I had over 80,000 un-labelled messages (6.8 GBytes) in GMail. I wanted to delete them.

Guess what – there’s no way to select messages without any labels. Google’s own help files say “There isn’t a search operator for unlabeled messages“.

It seems I’m not the only one with this problem. After a Google search on the problem, I discovered that the only known method is to search using the “-label: ” operator that finds messages that don’t have a given label. If you have 4 labels you can search on messages that don’t have any of the 4 like this:

-label:Label1 -label:Label2 -label:Label3 -label:Label4

or

-label:{Inbox Outbox label1 Label2 …} // only for single-word labels

Which is fine if you only have four labels. I had hundreds of labels.

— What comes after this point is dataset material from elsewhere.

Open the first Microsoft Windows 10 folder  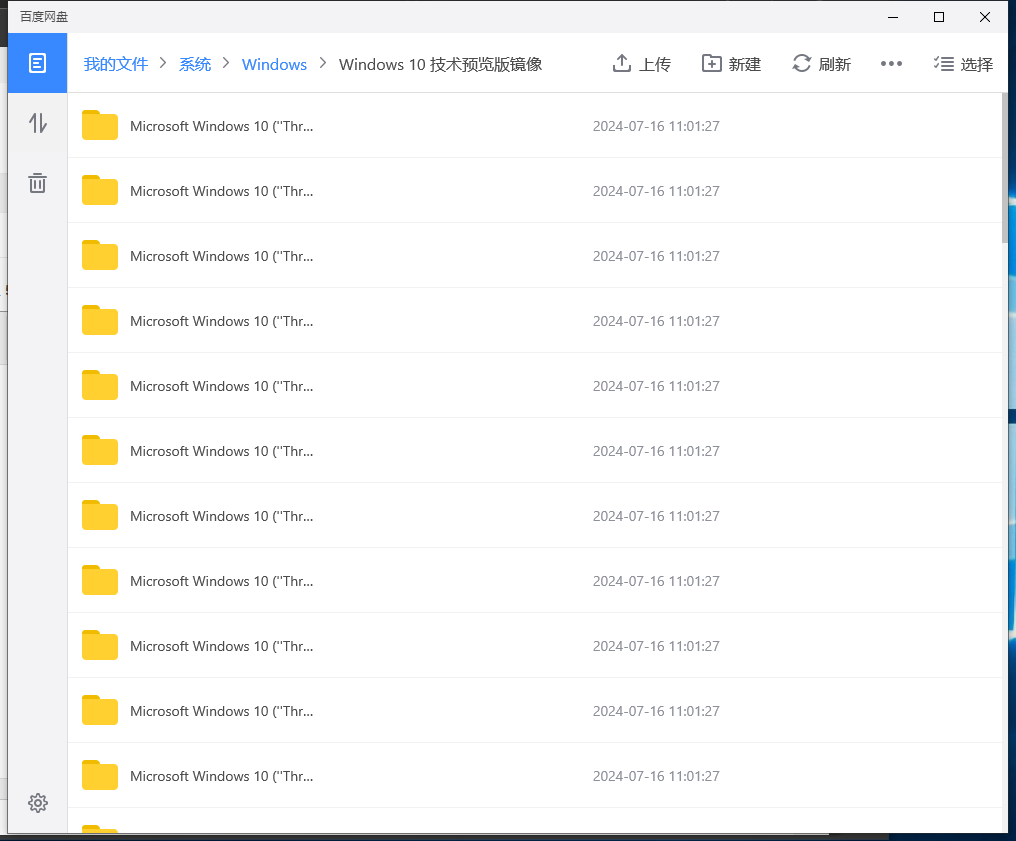click(221, 126)
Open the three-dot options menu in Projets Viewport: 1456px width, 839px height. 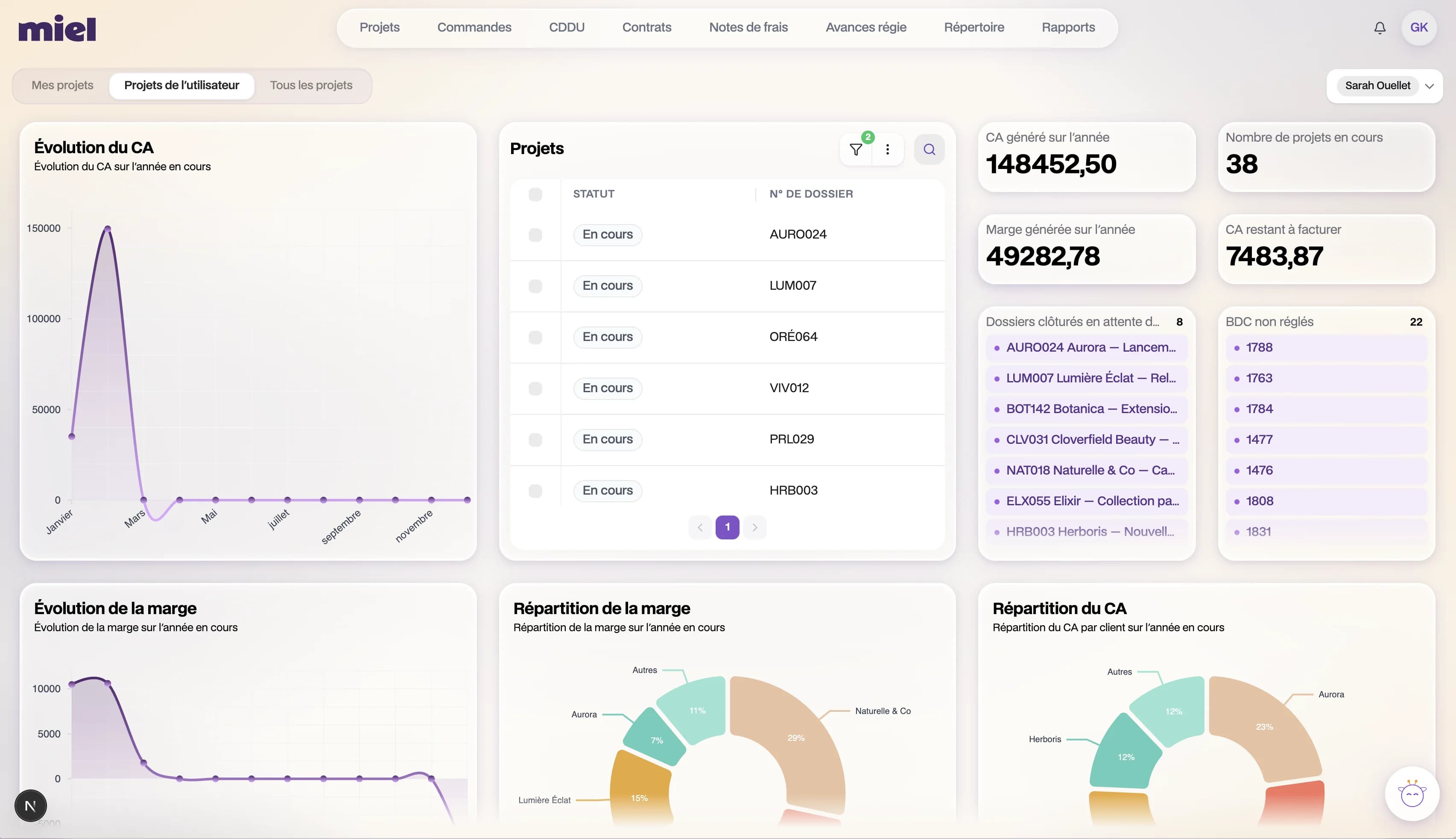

Google support said there was no way to delete just the unlabeled ones, except by hand.

But there is.

  1. Install Google Apps Sync for Microsoft Outlook®.
  2. Install Outlook (I used Outlook 2003).
  3. Synchronize Outlook with the GMail account (this may take a long time – days – if you have a lot of mail)
  4. Exit Outlook (important!)
  5. Go into GMail, select “All Mail”, click on “Select all messages that match this search”.
  6. Delete all the mail in the GMail account.
  7. Run Google Apps Migration for Microsoft Outlook® (this gets installed automatically when you install Apps Sync)
  8. Migrate your Outlook .PST file (the account you synced in step 3) to your GMail account.
  9. Restart Outlook. Let it sync with GMail (may take a long time – it’ll transfer the entire account).

You’re done. You can un-install Outlook now if you don’t want to use it (you don’t have to; it’ll stay synced with GMail).

I did this. It works. Now I have only the 792 messages that actually have labels.